Nathaniel Córdova adequately defines the aspects of multimodal literacy and how it is translates within the classroom for readers. These relations (fragmentation, articulation, circulation, convergence, and interface) become the topic of discussion, in some form, throughout the remaining chapters within section two. Chapter seven is meant to encourage writing teachers to incorporate multimodal projects within their courses and the following two chapters compliment the discussion by further. Chapters eight and nine submit and argue against the different resistances multimodal, student projects face experienced by both students and teachers. Section two illustrates the specific issues related to multimodal literacy within academia and challenges readers to consider contemporary use of multimodality as a key tool for academic investigation of the evolution of literacy.

The Bad

In contrast to initial praising of Córdova’s chapter, reading his and the following chapter (chapter seven) is an arduous endeavor. There is a spike in reading difficulty when transitioning from Bump’s chapter to these two chapters. Both chapters introduce an array of verbiage that requires much more concentration (and referencing) than the remaining chapters.
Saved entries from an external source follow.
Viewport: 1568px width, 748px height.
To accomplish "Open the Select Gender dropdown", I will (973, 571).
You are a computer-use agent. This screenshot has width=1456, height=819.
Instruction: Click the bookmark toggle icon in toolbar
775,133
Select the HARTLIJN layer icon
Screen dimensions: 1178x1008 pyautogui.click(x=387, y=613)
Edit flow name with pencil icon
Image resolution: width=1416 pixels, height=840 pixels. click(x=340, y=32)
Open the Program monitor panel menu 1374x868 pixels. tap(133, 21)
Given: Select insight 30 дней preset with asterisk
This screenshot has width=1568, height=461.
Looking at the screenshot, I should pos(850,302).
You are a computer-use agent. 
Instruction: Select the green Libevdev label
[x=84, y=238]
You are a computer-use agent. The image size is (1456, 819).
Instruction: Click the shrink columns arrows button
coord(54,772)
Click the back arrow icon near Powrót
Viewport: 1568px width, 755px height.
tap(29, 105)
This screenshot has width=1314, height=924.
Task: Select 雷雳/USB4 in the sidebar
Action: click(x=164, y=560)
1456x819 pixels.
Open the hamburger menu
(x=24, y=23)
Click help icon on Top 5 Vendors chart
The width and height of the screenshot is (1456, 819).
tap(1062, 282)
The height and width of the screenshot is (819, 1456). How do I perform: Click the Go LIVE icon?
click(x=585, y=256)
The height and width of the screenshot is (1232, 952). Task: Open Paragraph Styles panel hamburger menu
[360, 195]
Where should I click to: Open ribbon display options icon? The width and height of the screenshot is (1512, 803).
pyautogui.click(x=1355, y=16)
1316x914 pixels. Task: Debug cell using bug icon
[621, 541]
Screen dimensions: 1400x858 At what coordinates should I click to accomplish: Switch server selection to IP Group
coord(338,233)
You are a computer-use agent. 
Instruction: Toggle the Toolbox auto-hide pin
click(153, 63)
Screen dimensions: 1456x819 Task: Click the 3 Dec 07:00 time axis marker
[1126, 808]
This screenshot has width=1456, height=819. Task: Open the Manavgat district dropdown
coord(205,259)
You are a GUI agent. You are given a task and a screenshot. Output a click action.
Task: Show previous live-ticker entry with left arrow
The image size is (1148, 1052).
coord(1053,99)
With both chapters making up the first half of section two, readers may be put off from the remaining chapters. To Córdova’s credit, he puts forth one of the most useful examinations of multimodal literacy in Literacies. Unfortunately, the remaining chapters fail to follow his act. Each chapter following Córdova’s establish a different thread to multimodal literacy poorly communicating with the other chapters within this section. Each chapter is useful in its own right, expanding the discourse in directions that will inform readers of the discussions occurring in university writing programs. The theme for the chapters seven through nine is “multimodality is cool and academics who do not see the value in it are wrong.” The theme is not the issue. It is how the theme is adequately established and explained within the first two chapters of this section with the remaining chapters adding little to the discussion. Lastly, this section incorporates the fewest visuals, a choice that works against the authors trying to promote multimodal communication.

Chapter Recommendations

Chapter 6: Invention, Ethos, New Media in the Rhetoric Classroom: The Storyboard as Exemplary Genre
Chapter 8: Writing, Visualizing, and Research Reports.